Our Fellows

Michael Galvin, PhD, MPH, LCSW
Dr. Galvin is a global health researcher and psychotherapist (LCSW) with a PhD in Social Work from Washington University in St. Louis.  He has a bachelor’s degree from Macalester College in St. Paul, MN and master’s degrees in Public Health and Social Work from Washington University in St. Louis. Dr. Galvin’s primary research interests center on mental health and the role that one’s environment, culture, and belief systems play in mental illness and treatment in low- and middle-income settings.  In particular, his work focuses on elucidating cultural models of mental illness and exploring relationships to pathways to care, with the goal of improving cultural adaptation of mental health interventions.  Prior to his fellowship at the BUMC-MGH Global Psychiatry Clinical Research Training Program, Dr. Galvin completed an NIH Fogarty Global Health Postdoctoral Fellowship at the Health Economics and Epidemiology Research Office (HE2RO) at the University of the Witwatersrand in Johannesburg, where he examined the relationship between mental health and local systems of belief in the context of the ongoing COVID-19 and HIV pandemics in South Africa. Dr. Galvin’s international research experiences have taken him to West Africa, East Africa, Southern Africa, the Middle East, and Haiti.   

Jasper S. Lee, PhD, MS
Dr. Lee completed his pre-doctoral internship in the Behavioral Medicine Program at Massachusetts General Hospital (MGH) and received his doctorate in Clinical Psychology from the University of Miami, with a specialty in Behavioral Medicine and a concentration in quantitative psychology. Dr. Lee’s primary research focus examines the complex interrelationships among co-occurring psychosocial and structural problems, and how these synergistic epidemics (i.e., syndemics), affect the treatment and prevention of infectious diseases such as HIV and TB. He is interested in applying advanced and novel statistical methods to examine psychosocial and structural problems in the syndemic framework, as well as integrating technological advancements into research and clinical care. Dr. Lee completed an NIMH-funded dissertation study (F31MH122279; Lee) among people with HIV in South Africa. His future work aims to develop transdiagnostic and multi-level interventions to address the most influential psychosocial and structural syndemic problems among people with infectious diseases in resource-constrained settings. Dr. Lee also provides clinical services as a clinical psychologist in the Behavioral Medicine Program at MGH.
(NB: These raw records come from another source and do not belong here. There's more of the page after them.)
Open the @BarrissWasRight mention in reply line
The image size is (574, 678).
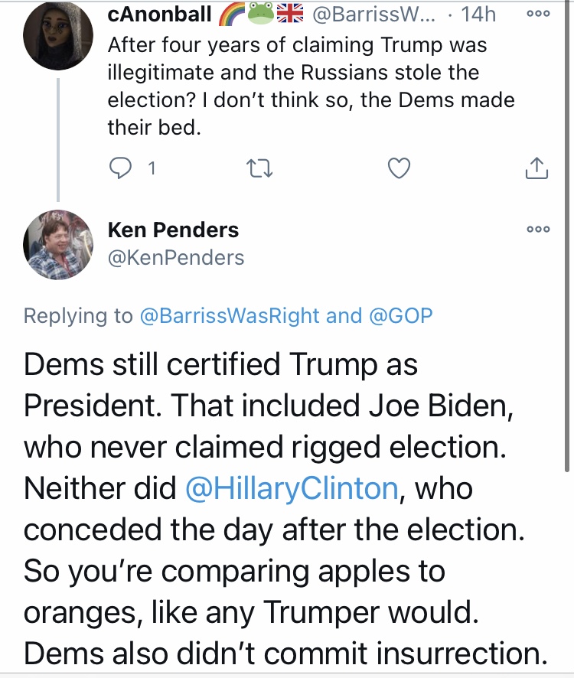point(230,315)
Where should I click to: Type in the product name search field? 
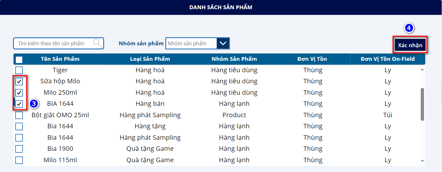click(x=54, y=43)
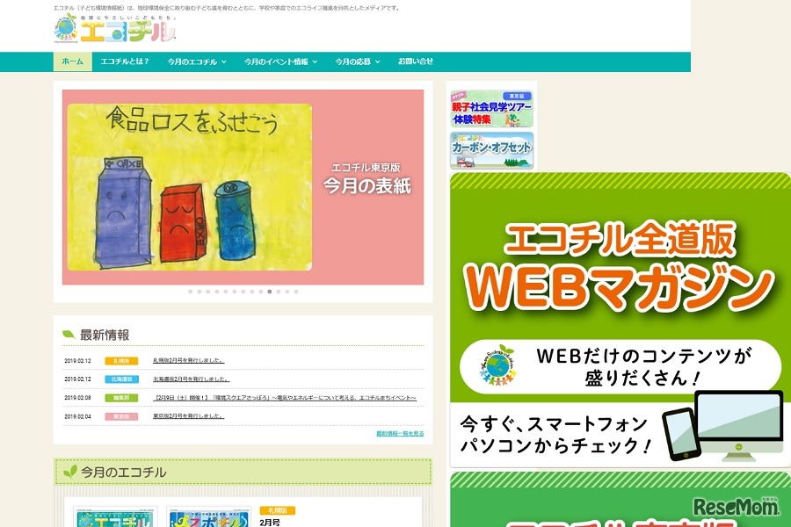Viewport: 791px width, 527px height.
Task: Open the 親子社会見学ツアー・体験特集 banner
Action: coord(491,107)
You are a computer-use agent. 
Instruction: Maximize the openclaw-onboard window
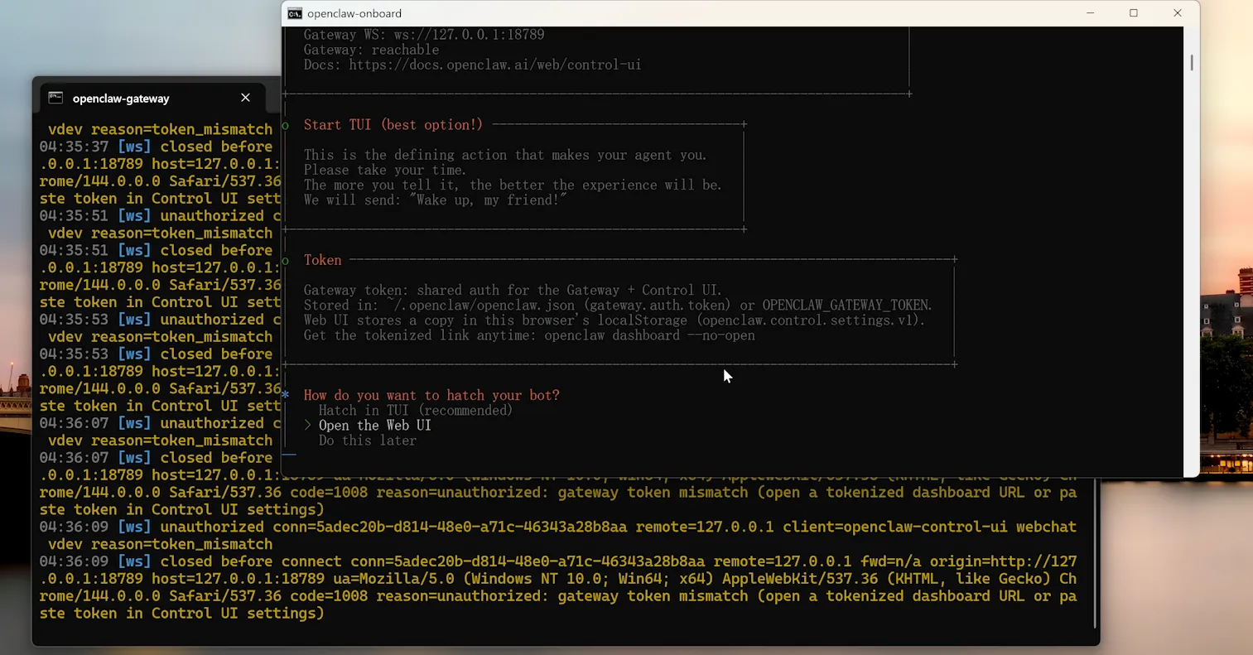tap(1134, 13)
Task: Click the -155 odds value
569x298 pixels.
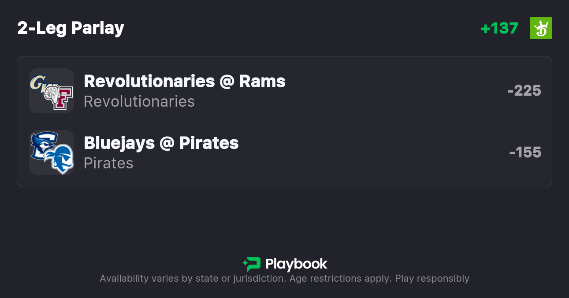Action: [x=525, y=153]
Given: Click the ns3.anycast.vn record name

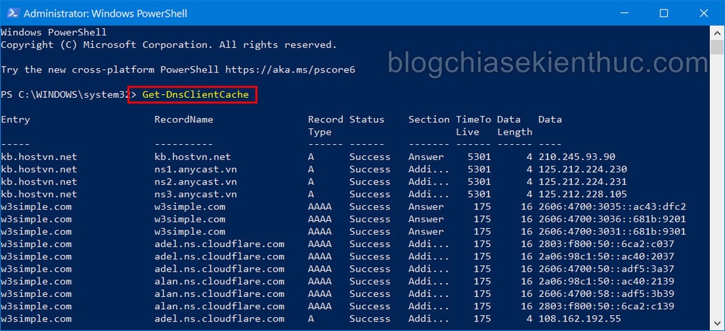Looking at the screenshot, I should [196, 194].
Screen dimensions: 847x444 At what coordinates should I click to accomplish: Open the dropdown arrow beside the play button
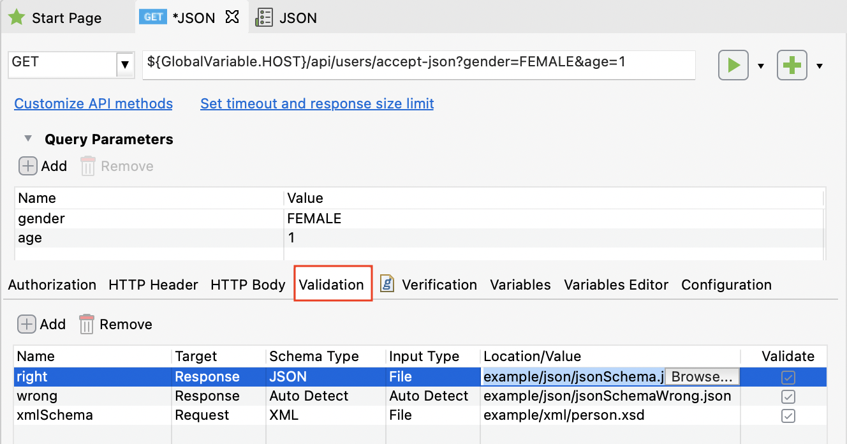click(x=760, y=64)
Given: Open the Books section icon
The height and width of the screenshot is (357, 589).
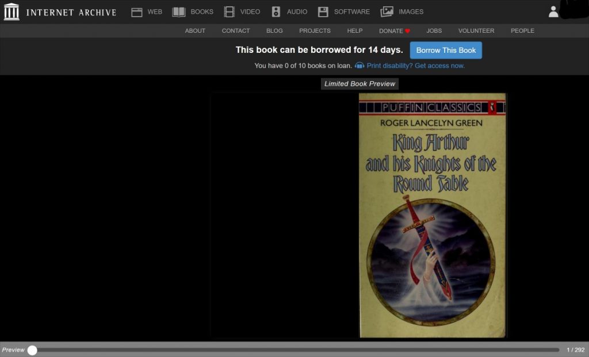Looking at the screenshot, I should [x=179, y=12].
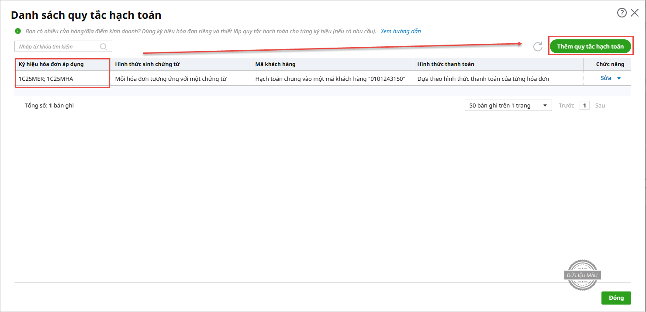Go to next page with Sau
The image size is (646, 312).
[x=600, y=106]
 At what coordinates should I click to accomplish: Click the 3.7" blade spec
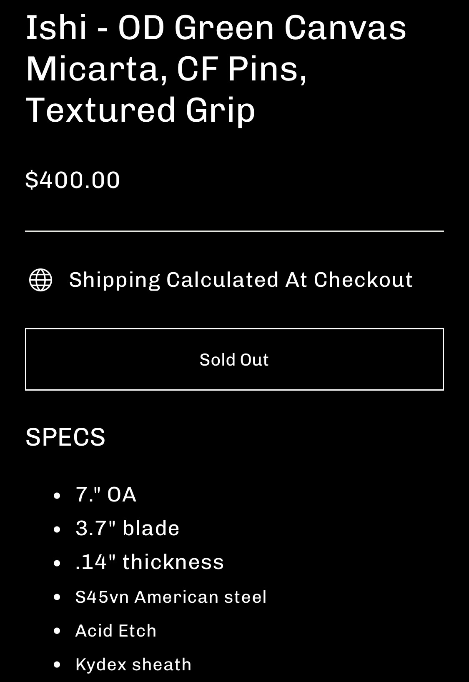coord(127,528)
Mihoko Maru, PhD, MA, LCSW
Dr. Maru completed her master’s degrees in psychology and social work, and her PhD in social work at Boston University. Dr. Maru is dedicated to promoting mental health equity for marginalized communities in both domestic and international contexts through research and clinical practice. As a social work researcher, Dr. Maru’s work is grounded in the socio-ecological model. She is particularly interested in enhancing mental health practice through the examination of structural and socio-cultural barriers and facilitators to accessing mental healthcare. Dr. Maru’s current research focuses on the impact of trauma on mental health, suicide risk, and psychotic disorders among children and youth from low-resource communities. She hopes to develop, implement, and evaluate community-based programs to support children, youth, and families affected by trauma in low-resource countries. In addition to her research fellowship, Dr. Maru provides clinical care as a family therapist at the Wellness and Recovery After Psychosis (WRAP) Program at BMC.

Elizabeth M. Waldron, PhD, MS
Dr. Waldron received her doctorate in clinical psychology from Northwestern University Feinberg School of Medicine, where she specialized in health psychology. She completed her predoctoral internship at Rush University Medical Center, gaining extensive experience in sexual and reproductive stress and trauma treatment and research through the Center for Women’s Behavioral and Mental Health. Prior to graduate school, Dr. Waldron served in the Peace Corps in Paraguay, where she developed community health programs on topics including sexual health education and domestic violence prevention at the local and national levels. Her clinical and research focuses are women’s mental health, reproductive health, and trauma-related disorders. Dr. Waldron joined the BUMC-MGH Global Psychiatry Clinical Research Training Program to contribute to research that improves the mental health and healthcare engagement of trauma-exposed women in resource-limited settings during the perinatal period.